As the dissent also noted: “Illinois is a clear outlier on this issue . . . Hewitt must be overruled because it is outmoded and out of touch with contemporary experience and opinions on cohabitation.”

The overwhelming majority of states allow property-division claims between unmarried partners. Today’s decision leaves Illinois among only three states that do not recognize such claims.

The lawsuit began in 2010, when Eileen Brewer’s former partner Jane sought to retain an unfair portion of their shared home and assets. Although the couple had built a life together, intertwining their finances, sharing a home, and raising three children, the trial court applied the Hewitt decision to rule that Eileen could not bring a lawsuit for her fair share of their property because the couple had not been married. Today’s opinion affirms the trial court’s ruling. The National Center for Lesbian Rights (NCLR) and Chicago Attorney Angelika Keuhn represented Eileen Brewer. Professor Nancy Polikoff, Lambda Legal Defense & Education Fund, and the ACLU of Illinois filed an amicus brief urging reversal of Hewitt.

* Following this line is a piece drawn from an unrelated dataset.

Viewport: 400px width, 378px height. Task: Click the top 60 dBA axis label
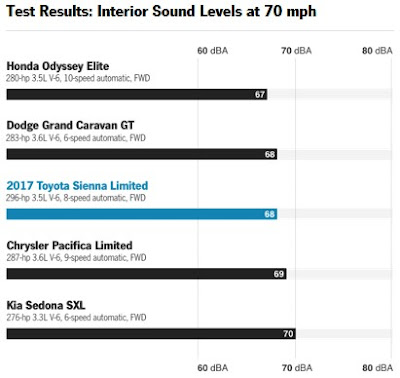[x=213, y=51]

On December 19, 2014, the Court of Appeals for the First District had ruled that courts could not discriminate against unmarried couples by preventing them from enforcing property claims against one another when they break up. In the unanimous decision, written by Justice Margaret Stanton McBride, the court had held that Illinois’ “public policy to treat unmarried partnerships as illicit no longer exists” and that Brewer could “proceed with her claims against her former domestic partner” regarding the shared property they built up during their 26 years together. Today’s decision reversed the Court of Appeals.

Said NCLR Legal Director Shannon Minter, “The Court’s ruling today is a devastating blow to unmarried couples and their families. As the dissent points out, the majority’s opinion ignores the reality of families and will cause serious harms to countless individuals who are barred from bringing the same common law claims available to all other people in Illinois, solely because they were in a non-marital relationship. Whether a couple decides to marry or not, all of us are equal before the law. Today’s decision is a huge step backward for Illinois, which is now dramatically out of step with the rest of the country and with basic principles of fairness and equal access to the courts.”

Added American University Washington College of Law Professor Nancy Polikoff, one of the nation’s leading family law experts, “Unmarried couples can pool resources and make decisions for the good of their family unit. It’s shocking that five justices on the Illinois Supreme Court in 2016 refuse to see what almost every other state acknowledges: that one partner may have a legitimate claim for a share of assets that happen to be solely in the other partner’s name.”